Cosa fare |
1: Nel brano sulla guerra in Ucraina, Irina elenca le colpe della generazione dei soldati anziani. Riportale tutte.
2: Prosegui il brano sulla guerra in Ucraina dal punto in cui si interrompe, con qualche frase nello stesso stile.

Estratto del documento |
####

L’ho rivisto poco tempo dopo, in un punto di stabilizzazione medica subito dietro il fronte. Era sdraiato su una brandina, una flebo attaccata al braccio. In mezzo agli altri feriti che cercavano di nascondersi dal giornalista, lui, di nuovo, mi cercava con gli occhi. Era ancora sotto shock. Aveva la voce rotta come se avesse appena corso a perdifiato, ma anche una gran voglia di parlare.

Mi disse che quel pomeriggio stava andando in prima linea quando il blindato su cui viaggiava era saltato su una mina. La ferita fortunatamente non era grave. Continuammo a parlare per un po’, ma non più di guerra. Mi disse che non vedeva Irina da quando era tornata a Kiev, un anno e mezzo fa, e mi disse di andarla a trovare. Dovevamo avere la stessa età.

Ho impiegato un po’ a contattare Irina. Dopo Zaporizhzhia ho trascorso molto tempo al nord, nella zona di Kharkiv e Kupiansk. Sono tornato in Italia per le vacanze di Natale e poi ho speso molto tempo dietro alle mie lezioni di ucraino. Nel frattempo, la controffensiva si era esaurita e quando i russi sono tornati all’attacco gli ucraini si sono trovati senza più truppe. Zelensky è stato costretto a firmare una legge per abbassare l’età di mobilitazione da 27 a 25 anni. Non è chiaro se questo contribuirà a ringiovanire le forze armate ucraine, dove l’età media ha ormai superato i 42 anni.

Irina, che, oltre a dare lezioni di ucraino, lavora part-time in una fondazione che raccoglie donazioni per le forze armate, mi ha dato appuntamento in un caffè hipster del centro di Kiev, dove un’intera parete è decorata con insegne di unità militari, regalate dai soldati in licenza, e un’altra da un quadro che mostra il Cremlino in fiamme.

Irina mi ha fatto molte domande: sull’Italia, sull’Europa, sul sostegno dell’occidente al suo paese. Mi ha chiesto perché il papa continua a parlare di pace: non sa che se i russi vinceranno faranno un genocidio? Se cade l’Ucraina, l’Europa sarà la prossima, mi ha detto.

Non ho voluto chiederle direttamente del padre, mi sembrava che lei stessa preferisse girarci attorno. Così ho parlato delle mie esperienze al fronte, di ciò che ho visto, dei tanti anziani che combattono in prima linea, del bisogno di nuovi soldati di cui parlano tutti. Lei ha annuito e mi ha dato una risposta che aveva l’aria di essere la sua parola definitiva sull’argomento: «Ci sono molti soldati anziani nell’esercito. Con affetto, gli altri li chiamano nonni, o papà. La loro generazione è quella che ci ha portati in questa situazione. Hanno accettato la corruzione, si sono fidati dei politici amici della Russia, hanno lasciato che il nostro esercito venisse distrutto e hanno dato a Putin l’impressione che eravamo deboli. Ora, è giusto che siano loro a rimediare». Non ho idea se nelle sue parole prevalesse il biasimo o la gratitudine.

####

Dati disponibili |
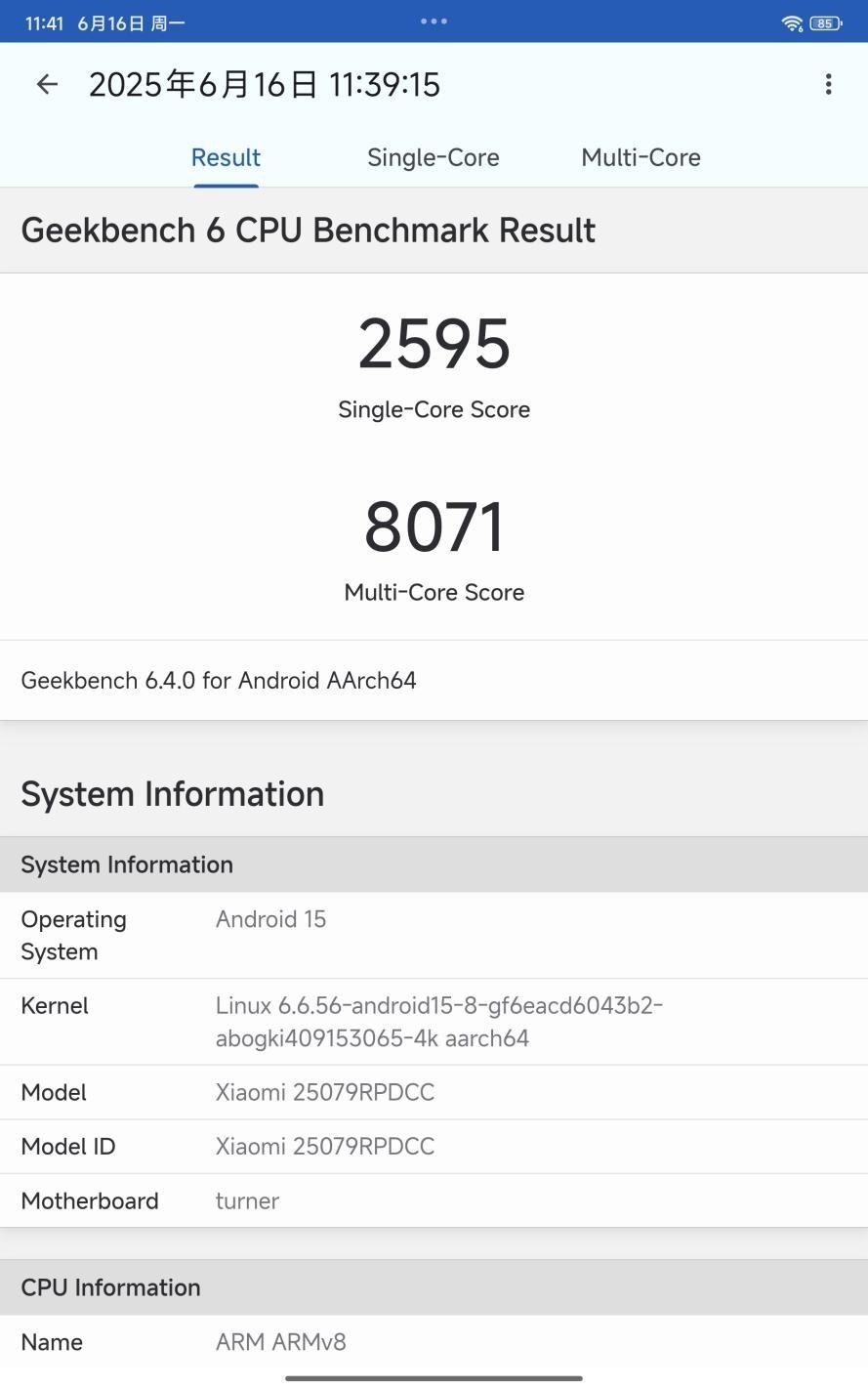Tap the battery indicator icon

####

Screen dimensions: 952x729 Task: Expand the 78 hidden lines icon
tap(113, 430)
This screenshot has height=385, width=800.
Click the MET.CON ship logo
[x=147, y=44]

####

Soluzioni |
1:
- Hanno accettato la corruzione.
- Si sono fidati dei politici amici della Russia.
- Hanno lasciato che l'esercito venisse distrutto.
- Hanno dato a Putin l'impressione che gli ucraini fossero deboli.

2:
Né vivo né morto

Due settimane dopo, Irina mi ha mandato un messaggio. Suo padre risulta disperso nel settore di Avdiivka. Sa che io ogni tanto vado al fronte, non potrei provare a chiedere qualche informazione la prossima volta che ritorno?

“Disperso” significa che Volodymyr per lo stato non è né vivo né morto. Non riceverà uno stipendio e la sua famiglia non avrà i centomila euro che spettano a chi perde un parente in combattimento. Senza quei soldi forse Nadia dovrà vendere il campo, sempre che si trovi qualcuno disposto a comprarlo nel villaggio senza più uomini. Forse si trasferirà dalla figlia a Kiev. O forse continuerà a vivere nel villaggio. Dai racconti, mi sono fatto l’idea che sia una tipa coriacea. Poco tempo prima, Zelensky ha ammesso che l’esercito ucraino ha perso almeno 31mila soldati e che altri 20mila sono dispersi. Significa che ci sono decine di migliaia di famiglie nella stessa situazione di Nadia e Irina.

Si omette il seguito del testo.